Research Grants

The mission of the PaleoWest Foundation is to support archaeological research, education, and preservation worldwide to advance the profession and create and sustain knowledge relevant to today’s world. To this end, the Foundation has established a research grant program to support innovative archaeological research. If selected, grants up to $5000 will be awarded to applicants. The number of awardees will depend on funding availability and the quality of the grant applications. Applicants must fill out the application form and submit it by March 31. There are no restrictions on who may apply. Requirements include allowing the Foundation to feature any Foundation-supported project on the Foundation’s website, on social media, and in presentations to the public. Phased research projects may be considered.

 

Grant Application

Download The Application


PaleoWest Foundation 2019 Research Grant Award Winner

 Congratulations to Dr. Jon Spenard of California State University San Marcos for winning this year’s PaleoWest Foundation Research Grant award. The PaleoWest Foundation is pleased to support the 2019 field season of the Rio Frio Regional Archaeology Project.

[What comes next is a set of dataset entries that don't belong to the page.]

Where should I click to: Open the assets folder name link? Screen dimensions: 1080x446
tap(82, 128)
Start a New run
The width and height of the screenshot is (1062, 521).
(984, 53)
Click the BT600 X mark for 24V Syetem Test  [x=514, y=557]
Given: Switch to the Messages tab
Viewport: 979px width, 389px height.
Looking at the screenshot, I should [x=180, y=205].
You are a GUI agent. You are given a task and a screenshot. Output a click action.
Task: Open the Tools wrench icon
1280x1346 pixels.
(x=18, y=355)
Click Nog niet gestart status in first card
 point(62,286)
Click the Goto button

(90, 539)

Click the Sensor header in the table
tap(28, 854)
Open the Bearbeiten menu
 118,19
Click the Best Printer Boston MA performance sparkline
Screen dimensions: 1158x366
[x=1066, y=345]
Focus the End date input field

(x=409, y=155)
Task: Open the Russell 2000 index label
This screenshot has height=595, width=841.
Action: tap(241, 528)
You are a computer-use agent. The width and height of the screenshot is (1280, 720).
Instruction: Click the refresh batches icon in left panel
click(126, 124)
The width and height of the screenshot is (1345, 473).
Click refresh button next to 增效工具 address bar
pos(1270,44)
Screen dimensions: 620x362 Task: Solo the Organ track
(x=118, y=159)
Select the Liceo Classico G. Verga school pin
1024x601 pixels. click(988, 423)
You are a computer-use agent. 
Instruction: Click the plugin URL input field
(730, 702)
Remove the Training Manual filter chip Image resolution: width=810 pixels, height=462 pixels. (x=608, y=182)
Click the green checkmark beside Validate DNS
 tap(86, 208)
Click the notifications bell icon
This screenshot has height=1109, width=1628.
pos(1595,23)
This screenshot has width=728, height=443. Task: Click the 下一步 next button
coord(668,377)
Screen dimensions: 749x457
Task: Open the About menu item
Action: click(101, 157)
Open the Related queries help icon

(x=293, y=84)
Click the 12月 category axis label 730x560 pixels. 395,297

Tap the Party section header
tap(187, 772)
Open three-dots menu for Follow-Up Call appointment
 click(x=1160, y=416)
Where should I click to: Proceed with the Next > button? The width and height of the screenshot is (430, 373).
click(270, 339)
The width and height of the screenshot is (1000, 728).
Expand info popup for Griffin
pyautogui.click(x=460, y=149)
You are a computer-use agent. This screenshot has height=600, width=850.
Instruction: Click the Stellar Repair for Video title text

 The 2019 fieldwork is the second field season of a multi-year project in the marginally studied Mountain Pine Ridge/Rio Frio region of Belize. The long-term goal of the project is to document the ritual landscape through the detailed study of modification and material remains within caves, rock shelters, and other natural features, continuing both researchers’ work in the Belize Valley. It also seeks to understand how prehistoric Maya people used the unique resources of the region, to identify basic settlement patterns, and to model how local sites fit into regional exchange networks. Goals of the 2019 season include excavation, mapping, and digital documentation of several cave sites to build initial chronologies, identify regional affiliations, and document modification within the caverns as well as conducting limited surface reconnaissance to locate Maya settlement.

 Another primary goal of the larger project is to advance digital documentation methods of cultural sites and conduct paperless fieldwork. Recent efforts include 3D feature and excavation mapping, 3D cave mapping, and the creation of virtual cave tours using spherical panoramas as well as the use of database driven field forms on iPads. Project staff have spent the last several years developing photogrammetric techniques for mapping features and portions of the caves nearly tripling the amount of data captured each season. These virtual recreations are an important tool in writing more detailed and accurate descriptions of cave environments after the research team has left the field and virtually bringing others into the cave. They can also be used as a baseline for assessing the effects of tourism and looting by modeling yearly changes.

 Additionally, the project seeks to continue building community relationships with native Maya living in the nearby village of San Antonio, through project employment as guides and workmen and training of volunteers and local observers. This project comports perfectly with the mission of the PaleoWest Foundation and we are very proud to be a part of it.